There’s a big path that it wants you to skate through to waste time. But the first alien you run into is right here. And I don’t know what it is about this ramp, but I absolutely cannot do any good tricks off of it. Gun to my head, give me 60 seconds to do a good spinning combo off of it, and I’ll just use that time to call the coroner and write a will for what I want to happen to my corpse. Which, by the way, is to be thrown off a mountain and eaten by wolves or fire ants or whatever. But I wouldn’t even use the time to try the trick because it’s impossible.
With several minutes though, I’ll eventually get it, and the next 4 guys are here chilling on the quarter pipe.
This part really is impossible. I got here quite a few times and failed every single one of them. Again, because of the timing on vert, I can’t do anything other than a plain heelflip. These guys are really high level and have to be killed in one hit. Sometimes I get incredibly lucky and a spin works. Still just the single flip though. Even a 1260 heelflip isn’t enough to hurt them. Other than this punk over here.
Eventually I’ll run out of time. And here’s the disgusting thing. I noticed level 4 and level 5 areas in this stage. And then there’s the boss too. So I only got about halfway through this. And there’s also another level after this one! And a hard mode! And a flip side!

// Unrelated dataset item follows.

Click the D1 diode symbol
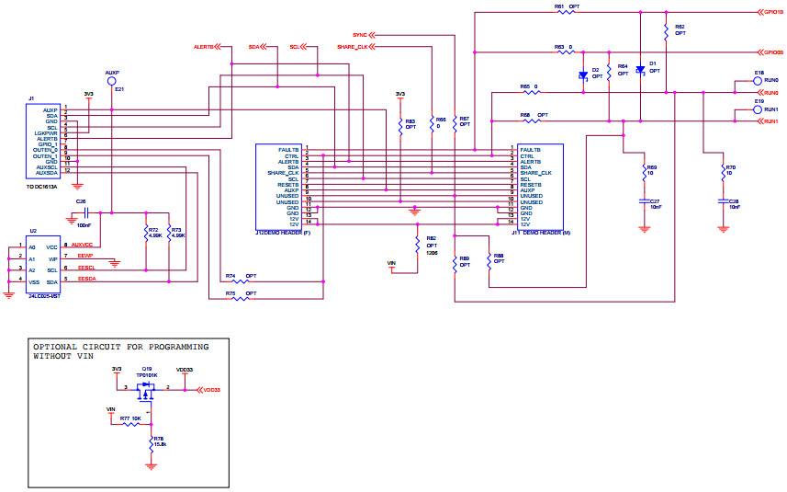The height and width of the screenshot is (492, 787). tap(640, 69)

What’s the flip side about? I don’t know. But this section of the career is called the frontside. Could they have been clever and called the rest of it the backside? Yes, but of course they didn’t.
The flip side, from what I understand, is the same levels, but the enemies are in different locations and there are more of them. You don’t need to kill all of them to beat the level, but you eventually need to so you can unlock the final stage. Whatever.
I really can’t explain how bad the controls are here, no matter how you try to play it. The timing is just way too hard. You know how in Tony Hawk, you can hit R1 to spin, and you just spin? Even if it’s really early after you ollie, or maybe even right before you ollie? Yeah, this isn’t that! You hit X to ollie, but you can’t still be pushing, even though you have to push at the last second. And you have to spin before you start to do a trick? I guess? But I just never got the hang of it, and I really really tried. I can see how this game could have been with better controls. But even so, it’s bad. Put in multiple tricks with directional buttons and a flip, and make the points based on trick variety instead of different impossible timing combos, and this game could have been about a 5 out of 10. But as it is, it’s complete trash.
I give the game a little bit of credit for the concept. It’s got a unique gameplay style, a unique control scheme, unique characters and story… It’s just that all of that stuff is terrible. I would have rather had a cheap Tony Hawk clone.